Today I heard the first calling Anurans (Frogs/Toads) of the season.  Chorus Frogs (Pseudacris triseriata) are generally the earliest frogs to call in the spring 'round these parts.  I've been listening intently at various wetlands nearby for the last week.....but these tiny amphibians have been extremely hesitant (and rightfully so, given our very cold spring this year).  Despite this, I've been anticipating their calls for several days now seeing that it has started to sneak above 50 deg F more frequently over the last week.

Today I finally heard them.....

In some parts of the region they are rivaled for first position by the Wood Frog (Lithobates sylvatica).  But we do not have Wood Frogs in the immediate I always consider the arrival of spring to be heralded by the Chorus Frog.

Interestingly, this is much different than their date of first call last year (which was a much warmer spring)....but on par with past dates I've recorded.

2012: March 14th
2009: April 14th
2008: April 8th
2007: April 27th
2006: April 12th
2005: April 7th
2004: March 28th
2002: April 6th
2001: April 14th

Beyond that....sometimes all that's needed are a few cool camera trap pictures.

First, an Eastern Cottontail (Sylvilagus floridanus).....

Then, what might be one of my favorite Red Fox (Vulpes vulpes) pictures to-date.......

Foxes are so amazingly cognizant of their surroundings.  The Cuddeback has a lightning-fast trigger speed (< 1 sec.), which is the primary strength of this make and model of camera trap.  Thus, it almost appears as if this fox started to leap, sensed the flash, and faced the camera.....all as it was springing into action.

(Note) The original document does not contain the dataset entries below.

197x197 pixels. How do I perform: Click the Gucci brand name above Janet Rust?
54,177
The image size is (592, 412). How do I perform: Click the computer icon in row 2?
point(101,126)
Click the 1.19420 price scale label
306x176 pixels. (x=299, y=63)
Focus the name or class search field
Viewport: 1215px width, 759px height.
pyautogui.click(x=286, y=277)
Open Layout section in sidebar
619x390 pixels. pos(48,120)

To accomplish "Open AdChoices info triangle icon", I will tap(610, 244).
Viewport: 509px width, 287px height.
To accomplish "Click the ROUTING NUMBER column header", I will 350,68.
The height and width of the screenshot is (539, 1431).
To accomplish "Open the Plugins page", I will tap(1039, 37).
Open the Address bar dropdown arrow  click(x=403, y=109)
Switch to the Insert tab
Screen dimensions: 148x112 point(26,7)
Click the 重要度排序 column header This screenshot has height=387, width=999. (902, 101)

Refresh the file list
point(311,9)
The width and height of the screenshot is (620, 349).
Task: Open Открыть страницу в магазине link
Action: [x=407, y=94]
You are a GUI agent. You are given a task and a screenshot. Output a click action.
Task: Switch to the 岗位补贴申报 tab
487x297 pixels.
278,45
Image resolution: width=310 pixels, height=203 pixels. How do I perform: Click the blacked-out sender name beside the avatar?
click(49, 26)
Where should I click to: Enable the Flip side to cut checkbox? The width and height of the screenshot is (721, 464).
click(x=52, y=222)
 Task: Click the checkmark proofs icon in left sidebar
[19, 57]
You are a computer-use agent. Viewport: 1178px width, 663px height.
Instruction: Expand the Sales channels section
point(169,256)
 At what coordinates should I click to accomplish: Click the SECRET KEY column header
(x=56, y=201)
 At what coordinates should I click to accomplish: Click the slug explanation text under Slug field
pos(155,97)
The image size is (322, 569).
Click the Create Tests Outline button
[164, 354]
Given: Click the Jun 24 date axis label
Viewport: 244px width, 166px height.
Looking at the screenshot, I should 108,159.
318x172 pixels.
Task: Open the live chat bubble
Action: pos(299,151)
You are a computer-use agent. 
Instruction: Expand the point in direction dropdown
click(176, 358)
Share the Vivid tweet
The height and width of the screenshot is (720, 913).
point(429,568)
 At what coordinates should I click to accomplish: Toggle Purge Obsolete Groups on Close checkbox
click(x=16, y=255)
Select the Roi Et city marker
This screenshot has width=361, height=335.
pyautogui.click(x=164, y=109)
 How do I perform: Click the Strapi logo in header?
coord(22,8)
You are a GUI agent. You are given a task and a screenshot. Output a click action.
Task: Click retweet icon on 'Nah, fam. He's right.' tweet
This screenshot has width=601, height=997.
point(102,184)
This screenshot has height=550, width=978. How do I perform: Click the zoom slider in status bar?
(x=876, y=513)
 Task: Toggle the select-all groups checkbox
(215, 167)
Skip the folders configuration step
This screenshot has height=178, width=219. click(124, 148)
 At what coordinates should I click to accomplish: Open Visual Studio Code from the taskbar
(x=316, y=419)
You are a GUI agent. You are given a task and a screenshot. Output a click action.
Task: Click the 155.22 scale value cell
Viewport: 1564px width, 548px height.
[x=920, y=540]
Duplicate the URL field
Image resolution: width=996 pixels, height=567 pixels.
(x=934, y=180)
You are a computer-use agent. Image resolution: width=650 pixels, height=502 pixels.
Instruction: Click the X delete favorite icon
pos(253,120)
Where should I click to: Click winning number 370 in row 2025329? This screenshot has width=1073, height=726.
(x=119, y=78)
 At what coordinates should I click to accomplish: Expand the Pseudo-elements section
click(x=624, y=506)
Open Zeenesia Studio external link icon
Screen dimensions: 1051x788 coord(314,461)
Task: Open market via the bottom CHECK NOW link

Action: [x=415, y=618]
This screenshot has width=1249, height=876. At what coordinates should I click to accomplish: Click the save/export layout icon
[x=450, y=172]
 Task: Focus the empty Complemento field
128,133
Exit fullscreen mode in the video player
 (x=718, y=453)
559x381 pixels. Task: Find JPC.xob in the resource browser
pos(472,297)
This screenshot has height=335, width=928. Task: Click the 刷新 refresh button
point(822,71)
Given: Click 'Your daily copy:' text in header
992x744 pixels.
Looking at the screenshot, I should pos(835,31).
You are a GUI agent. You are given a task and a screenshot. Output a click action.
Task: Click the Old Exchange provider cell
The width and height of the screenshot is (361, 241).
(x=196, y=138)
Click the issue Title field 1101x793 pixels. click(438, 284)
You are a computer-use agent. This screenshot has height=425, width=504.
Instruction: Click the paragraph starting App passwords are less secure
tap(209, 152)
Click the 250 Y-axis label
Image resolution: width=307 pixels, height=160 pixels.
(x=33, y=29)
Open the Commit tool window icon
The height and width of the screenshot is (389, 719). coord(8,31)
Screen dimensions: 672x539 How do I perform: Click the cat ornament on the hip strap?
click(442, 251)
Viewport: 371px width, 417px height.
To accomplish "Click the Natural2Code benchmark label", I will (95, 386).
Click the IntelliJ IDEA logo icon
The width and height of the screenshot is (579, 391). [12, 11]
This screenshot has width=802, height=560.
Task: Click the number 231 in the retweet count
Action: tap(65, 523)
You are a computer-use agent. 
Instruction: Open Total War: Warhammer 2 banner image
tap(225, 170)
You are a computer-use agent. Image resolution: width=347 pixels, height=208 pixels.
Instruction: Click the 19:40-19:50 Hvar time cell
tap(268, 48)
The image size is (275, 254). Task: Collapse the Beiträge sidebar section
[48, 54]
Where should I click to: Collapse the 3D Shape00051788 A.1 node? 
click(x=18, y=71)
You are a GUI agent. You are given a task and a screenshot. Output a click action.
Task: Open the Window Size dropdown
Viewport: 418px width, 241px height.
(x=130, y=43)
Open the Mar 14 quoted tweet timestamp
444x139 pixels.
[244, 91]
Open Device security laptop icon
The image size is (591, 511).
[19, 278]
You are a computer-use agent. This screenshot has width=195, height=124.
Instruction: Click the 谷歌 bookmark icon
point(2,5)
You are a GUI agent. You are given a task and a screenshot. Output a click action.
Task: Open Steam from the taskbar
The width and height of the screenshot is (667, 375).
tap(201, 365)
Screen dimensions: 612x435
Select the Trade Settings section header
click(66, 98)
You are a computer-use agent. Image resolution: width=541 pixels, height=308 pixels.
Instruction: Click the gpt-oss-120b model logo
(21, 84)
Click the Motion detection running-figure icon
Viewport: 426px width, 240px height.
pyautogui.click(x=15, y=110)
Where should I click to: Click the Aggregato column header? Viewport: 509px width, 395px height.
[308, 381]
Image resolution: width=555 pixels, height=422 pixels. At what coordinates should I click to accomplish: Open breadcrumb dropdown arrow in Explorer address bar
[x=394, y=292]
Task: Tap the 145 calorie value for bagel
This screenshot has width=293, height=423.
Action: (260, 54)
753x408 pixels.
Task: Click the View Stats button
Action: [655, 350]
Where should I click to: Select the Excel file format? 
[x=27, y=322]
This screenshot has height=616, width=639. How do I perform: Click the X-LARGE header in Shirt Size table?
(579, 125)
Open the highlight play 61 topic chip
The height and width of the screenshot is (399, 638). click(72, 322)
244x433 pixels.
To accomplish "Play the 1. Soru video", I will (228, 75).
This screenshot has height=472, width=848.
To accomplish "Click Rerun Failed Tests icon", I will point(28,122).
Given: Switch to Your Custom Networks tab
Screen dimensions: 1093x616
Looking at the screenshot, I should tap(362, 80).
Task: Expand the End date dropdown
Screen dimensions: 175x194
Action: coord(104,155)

That is what I'd call complete situational awareness!

Tuesday, April 2, 2013

Phenology 2013: Preggers Coyote....

The Coyote (Canis latrans) activity has picked up substantially at several of our camera trapping locations.  This makes sense, as it has corresponded with the mating season and (soon) parturition for our region.  As Jackson (1961) reports, breeding primarily occurs in February, and most pups are born in April (gestation period of 60-63 days).

So, the timing is perfect.

Below are two clips of males at the same site for comparison.

....and now the pregnant female.....she just looks uncomfortable, doesn't she?

The den must be nearby, and I hope we can get clips of the pups......

As most know, the Coyote is often vilified and looked upon with scorn.  Jackson (op. cit.) mentioned several historic accounts of negative attitudes towards Coyotes in our region (note the "wolf" referenced in the passsages below is the "prairie wolf", which is an old common name for the Coyote).

"Among the other evidences of the rude and primitive condition of the town [of Mineral Point-TB] was the almost unceasing howling and barking of the wolves during the night, around and within its very borders, sounding at times as though the town was invested by scores of the brutes, much to the annoyance and alarm of timid strangers." (S.M. Palmer, 1872; 302).

Jackson also recounts some of the methods used in the past to eradicate these rude, brutish and annoying animals....

"A grand wolf hunt will come off Monday the 17th of December, 1863. There will be a line formed, commencing at ...... the town of Fulton, extending up the town of Janesville.  Said line will be formed and ready to march at 10 o'clock A.M. There will also be a line formed on the west side of the river to act in conjunction with the first. ........ We invite all to take part, for the wolves are troublesome (Janesville Daily Gazette, Dec. 7, 1863)."  

The distance that this line of 'yote-hunters would have spanned was probably anywhere from 12-14 miles, as the crow flies.  Now, I don't want to sound hippy-dippy......but that's alot of effort to kill little ol' Wil E., which would suggest a very deep-seeded dislike or fear.

I wonder if the folks who orchestrated those hunts (or anyone today who dislikes Coyotes) would feel differently about them if they saw them acting just like their beloved domestic dog?

This doesn't appear to be skittishness. This behavior looks just like that of my dog when he's excited to go outside.